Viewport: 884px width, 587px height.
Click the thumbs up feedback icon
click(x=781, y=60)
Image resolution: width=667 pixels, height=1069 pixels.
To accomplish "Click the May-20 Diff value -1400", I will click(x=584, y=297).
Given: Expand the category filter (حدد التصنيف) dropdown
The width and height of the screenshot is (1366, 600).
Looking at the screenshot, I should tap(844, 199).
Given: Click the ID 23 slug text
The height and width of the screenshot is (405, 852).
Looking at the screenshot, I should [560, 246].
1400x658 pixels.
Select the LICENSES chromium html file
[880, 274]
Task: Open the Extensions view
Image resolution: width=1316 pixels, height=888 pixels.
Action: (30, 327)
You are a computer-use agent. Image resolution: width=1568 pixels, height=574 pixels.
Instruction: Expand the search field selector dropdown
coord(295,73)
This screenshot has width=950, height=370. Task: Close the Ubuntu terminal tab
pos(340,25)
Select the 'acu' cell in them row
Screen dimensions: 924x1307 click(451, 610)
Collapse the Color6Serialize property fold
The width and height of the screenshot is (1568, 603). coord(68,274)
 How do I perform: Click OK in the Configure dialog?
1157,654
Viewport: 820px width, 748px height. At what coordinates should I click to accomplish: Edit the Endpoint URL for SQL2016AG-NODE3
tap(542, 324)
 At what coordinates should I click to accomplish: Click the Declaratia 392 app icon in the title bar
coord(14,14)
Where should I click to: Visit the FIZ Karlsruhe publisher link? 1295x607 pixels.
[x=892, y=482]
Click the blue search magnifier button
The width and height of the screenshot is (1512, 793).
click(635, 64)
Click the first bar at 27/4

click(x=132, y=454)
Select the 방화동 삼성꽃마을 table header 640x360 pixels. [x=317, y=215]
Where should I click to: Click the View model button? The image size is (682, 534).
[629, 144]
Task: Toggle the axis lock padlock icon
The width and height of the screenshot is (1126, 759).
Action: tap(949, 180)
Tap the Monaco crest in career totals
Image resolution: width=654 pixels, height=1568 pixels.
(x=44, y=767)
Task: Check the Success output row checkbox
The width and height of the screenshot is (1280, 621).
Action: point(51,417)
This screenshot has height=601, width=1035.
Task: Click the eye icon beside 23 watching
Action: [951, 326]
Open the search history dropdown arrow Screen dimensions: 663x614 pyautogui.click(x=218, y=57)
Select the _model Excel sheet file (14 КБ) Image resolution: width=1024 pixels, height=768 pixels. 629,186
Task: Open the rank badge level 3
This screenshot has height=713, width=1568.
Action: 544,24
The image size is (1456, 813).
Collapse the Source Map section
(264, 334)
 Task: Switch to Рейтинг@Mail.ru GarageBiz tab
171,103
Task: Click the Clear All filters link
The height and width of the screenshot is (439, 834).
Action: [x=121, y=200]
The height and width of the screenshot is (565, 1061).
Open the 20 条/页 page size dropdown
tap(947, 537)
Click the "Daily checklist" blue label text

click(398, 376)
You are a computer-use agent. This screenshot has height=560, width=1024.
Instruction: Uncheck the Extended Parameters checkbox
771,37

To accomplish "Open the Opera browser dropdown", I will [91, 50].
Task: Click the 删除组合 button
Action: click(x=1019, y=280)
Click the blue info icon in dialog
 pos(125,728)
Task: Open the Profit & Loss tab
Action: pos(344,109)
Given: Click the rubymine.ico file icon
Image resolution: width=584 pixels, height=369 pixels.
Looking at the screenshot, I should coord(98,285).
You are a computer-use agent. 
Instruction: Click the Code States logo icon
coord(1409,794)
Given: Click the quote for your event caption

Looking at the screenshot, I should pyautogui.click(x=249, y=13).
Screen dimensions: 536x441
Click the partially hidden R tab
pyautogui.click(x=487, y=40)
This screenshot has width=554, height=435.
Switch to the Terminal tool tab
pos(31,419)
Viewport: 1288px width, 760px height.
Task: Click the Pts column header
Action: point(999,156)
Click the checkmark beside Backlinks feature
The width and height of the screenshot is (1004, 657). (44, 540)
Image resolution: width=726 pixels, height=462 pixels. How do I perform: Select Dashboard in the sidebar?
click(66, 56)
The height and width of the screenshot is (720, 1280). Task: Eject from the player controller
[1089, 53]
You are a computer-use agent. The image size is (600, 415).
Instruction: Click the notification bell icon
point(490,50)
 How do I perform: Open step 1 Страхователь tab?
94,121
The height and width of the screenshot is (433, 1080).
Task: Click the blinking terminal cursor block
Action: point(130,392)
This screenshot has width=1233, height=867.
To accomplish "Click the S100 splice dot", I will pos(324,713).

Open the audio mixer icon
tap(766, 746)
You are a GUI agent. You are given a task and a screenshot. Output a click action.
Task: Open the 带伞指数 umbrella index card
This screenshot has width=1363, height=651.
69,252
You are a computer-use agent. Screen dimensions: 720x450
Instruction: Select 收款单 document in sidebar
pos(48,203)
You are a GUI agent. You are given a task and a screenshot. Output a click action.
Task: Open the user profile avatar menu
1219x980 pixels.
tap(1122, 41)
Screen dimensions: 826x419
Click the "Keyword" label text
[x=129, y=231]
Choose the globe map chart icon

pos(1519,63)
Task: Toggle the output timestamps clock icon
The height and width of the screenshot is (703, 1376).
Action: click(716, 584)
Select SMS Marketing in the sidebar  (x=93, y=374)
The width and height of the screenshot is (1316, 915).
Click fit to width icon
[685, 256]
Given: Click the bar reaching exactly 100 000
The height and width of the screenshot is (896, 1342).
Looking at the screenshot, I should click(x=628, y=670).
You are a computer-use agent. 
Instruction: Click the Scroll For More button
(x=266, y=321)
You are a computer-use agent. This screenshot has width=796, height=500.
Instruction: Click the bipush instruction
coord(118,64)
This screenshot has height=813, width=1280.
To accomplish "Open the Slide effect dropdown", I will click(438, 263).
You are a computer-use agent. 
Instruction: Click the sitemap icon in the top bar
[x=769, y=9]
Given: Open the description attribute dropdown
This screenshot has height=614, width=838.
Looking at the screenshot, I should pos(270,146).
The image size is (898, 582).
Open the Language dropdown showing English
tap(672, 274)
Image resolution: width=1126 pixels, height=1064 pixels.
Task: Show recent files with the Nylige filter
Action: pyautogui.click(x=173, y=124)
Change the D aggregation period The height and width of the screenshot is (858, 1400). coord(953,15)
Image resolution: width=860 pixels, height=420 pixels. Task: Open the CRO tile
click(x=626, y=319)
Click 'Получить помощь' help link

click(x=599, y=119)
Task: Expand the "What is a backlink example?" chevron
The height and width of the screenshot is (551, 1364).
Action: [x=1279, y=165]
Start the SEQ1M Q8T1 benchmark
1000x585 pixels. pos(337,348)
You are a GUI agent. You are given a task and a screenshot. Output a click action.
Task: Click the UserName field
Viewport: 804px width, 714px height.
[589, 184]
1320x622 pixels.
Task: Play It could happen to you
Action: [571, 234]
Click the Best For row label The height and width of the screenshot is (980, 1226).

**Work task:** Your answer must be the full set of entries, copied exactly.

**Answer section:**
Viewport: 884px width, 587px height.
Click the thumbs up feedback icon
click(x=781, y=60)
Image resolution: width=667 pixels, height=1069 pixels.
To accomplish "Click the May-20 Diff value -1400", I will click(x=584, y=297).
Given: Expand the category filter (حدد التصنيف) dropdown
The width and height of the screenshot is (1366, 600).
Looking at the screenshot, I should tap(844, 199).
Given: Click the ID 23 slug text
The height and width of the screenshot is (405, 852).
Looking at the screenshot, I should [560, 246].
1400x658 pixels.
Select the LICENSES chromium html file
[880, 274]
Task: Open the Extensions view
Image resolution: width=1316 pixels, height=888 pixels.
Action: (30, 327)
You are a computer-use agent. Image resolution: width=1568 pixels, height=574 pixels.
Instruction: Expand the search field selector dropdown
coord(295,73)
This screenshot has width=950, height=370. Task: Close the Ubuntu terminal tab
pos(340,25)
Select the 'acu' cell in them row
Screen dimensions: 924x1307 click(451, 610)
Collapse the Color6Serialize property fold
The width and height of the screenshot is (1568, 603). coord(68,274)
 How do I perform: Click OK in the Configure dialog?
1157,654
Viewport: 820px width, 748px height. At what coordinates should I click to accomplish: Edit the Endpoint URL for SQL2016AG-NODE3
tap(542, 324)
 At what coordinates should I click to accomplish: Click the Declaratia 392 app icon in the title bar
coord(14,14)
Where should I click to: Visit the FIZ Karlsruhe publisher link? 1295x607 pixels.
[x=892, y=482]
Click the blue search magnifier button
The width and height of the screenshot is (1512, 793).
click(635, 64)
Click the first bar at 27/4

click(x=132, y=454)
Select the 방화동 삼성꽃마을 table header 640x360 pixels. [x=317, y=215]
Where should I click to: Click the View model button? The image size is (682, 534).
[629, 144]
Task: Toggle the axis lock padlock icon
The width and height of the screenshot is (1126, 759).
Action: tap(949, 180)
Tap the Monaco crest in career totals
Image resolution: width=654 pixels, height=1568 pixels.
(x=44, y=767)
Task: Check the Success output row checkbox
The width and height of the screenshot is (1280, 621).
Action: point(51,417)
This screenshot has height=601, width=1035.
Task: Click the eye icon beside 23 watching
Action: [951, 326]
Open the search history dropdown arrow Screen dimensions: 663x614 pyautogui.click(x=218, y=57)
Select the _model Excel sheet file (14 КБ) Image resolution: width=1024 pixels, height=768 pixels. 629,186
Task: Open the rank badge level 3
This screenshot has height=713, width=1568.
Action: 544,24
The image size is (1456, 813).
Collapse the Source Map section
(264, 334)
 Task: Switch to Рейтинг@Mail.ru GarageBiz tab
171,103
Task: Click the Clear All filters link
The height and width of the screenshot is (439, 834).
Action: [x=121, y=200]
The height and width of the screenshot is (565, 1061).
Open the 20 条/页 page size dropdown
tap(947, 537)
Click the "Daily checklist" blue label text

click(398, 376)
You are a computer-use agent. This screenshot has height=560, width=1024.
Instruction: Uncheck the Extended Parameters checkbox
771,37

To accomplish "Open the Opera browser dropdown", I will [91, 50].
Task: Click the 删除组合 button
Action: click(x=1019, y=280)
Click the blue info icon in dialog
 pos(125,728)
Task: Open the Profit & Loss tab
Action: pos(344,109)
Given: Click the rubymine.ico file icon
Image resolution: width=584 pixels, height=369 pixels.
Looking at the screenshot, I should coord(98,285).
You are a computer-use agent. 
Instruction: Click the Code States logo icon
coord(1409,794)
Given: Click the quote for your event caption

Looking at the screenshot, I should pyautogui.click(x=249, y=13).
Screen dimensions: 536x441
Click the partially hidden R tab
pyautogui.click(x=487, y=40)
This screenshot has width=554, height=435.
Switch to the Terminal tool tab
pos(31,419)
Viewport: 1288px width, 760px height.
Task: Click the Pts column header
Action: point(999,156)
Click the checkmark beside Backlinks feature
The width and height of the screenshot is (1004, 657). (44, 540)
Image resolution: width=726 pixels, height=462 pixels. How do I perform: Select Dashboard in the sidebar?
click(66, 56)
The height and width of the screenshot is (720, 1280). Task: Eject from the player controller
[1089, 53]
You are a computer-use agent. The image size is (600, 415).
Instruction: Click the notification bell icon
point(490,50)
 How do I perform: Open step 1 Страхователь tab?
94,121
The height and width of the screenshot is (433, 1080).
Task: Click the blinking terminal cursor block
Action: point(130,392)
This screenshot has width=1233, height=867.
To accomplish "Click the S100 splice dot", I will pos(324,713).

Open the audio mixer icon
tap(766, 746)
You are a GUI agent. You are given a task and a screenshot. Output a click action.
Task: Open the 带伞指数 umbrella index card
This screenshot has width=1363, height=651.
69,252
You are a computer-use agent. Screen dimensions: 720x450
Instruction: Select 收款单 document in sidebar
pos(48,203)
You are a GUI agent. You are given a task and a screenshot. Output a click action.
Task: Open the user profile avatar menu
1219x980 pixels.
tap(1122, 41)
Screen dimensions: 826x419
Click the "Keyword" label text
[x=129, y=231]
Choose the globe map chart icon

pos(1519,63)
Task: Toggle the output timestamps clock icon
The height and width of the screenshot is (703, 1376).
Action: click(716, 584)
Select SMS Marketing in the sidebar  (x=93, y=374)
The width and height of the screenshot is (1316, 915).
Click fit to width icon
[685, 256]
Given: Click the bar reaching exactly 100 000
The height and width of the screenshot is (896, 1342).
Looking at the screenshot, I should click(x=628, y=670).
You are a computer-use agent. 
Instruction: Click the Scroll For More button
(x=266, y=321)
You are a computer-use agent. This screenshot has width=796, height=500.
Instruction: Click the bipush instruction
coord(118,64)
This screenshot has height=813, width=1280.
To accomplish "Open the Slide effect dropdown", I will click(438, 263).
You are a computer-use agent. 
Instruction: Click the sitemap icon in the top bar
[x=769, y=9]
Given: Open the description attribute dropdown
This screenshot has height=614, width=838.
Looking at the screenshot, I should pos(270,146).
The image size is (898, 582).
Open the Language dropdown showing English
tap(672, 274)
Image resolution: width=1126 pixels, height=1064 pixels.
Task: Show recent files with the Nylige filter
Action: pyautogui.click(x=173, y=124)
Change the D aggregation period The height and width of the screenshot is (858, 1400). coord(953,15)
Image resolution: width=860 pixels, height=420 pixels. Task: Open the CRO tile
click(x=626, y=319)
Click 'Получить помощь' help link

click(x=599, y=119)
Task: Expand the "What is a backlink example?" chevron
The height and width of the screenshot is (551, 1364).
Action: [x=1279, y=165]
Start the SEQ1M Q8T1 benchmark
1000x585 pixels. pos(337,348)
You are a GUI agent. You are given a task and a screenshot. Output a click action.
Task: Click the UserName field
Viewport: 804px width, 714px height.
[589, 184]
1320x622 pixels.
Task: Play It could happen to you
Action: [571, 234]
Click the Best For row label The height and width of the screenshot is (980, 1226).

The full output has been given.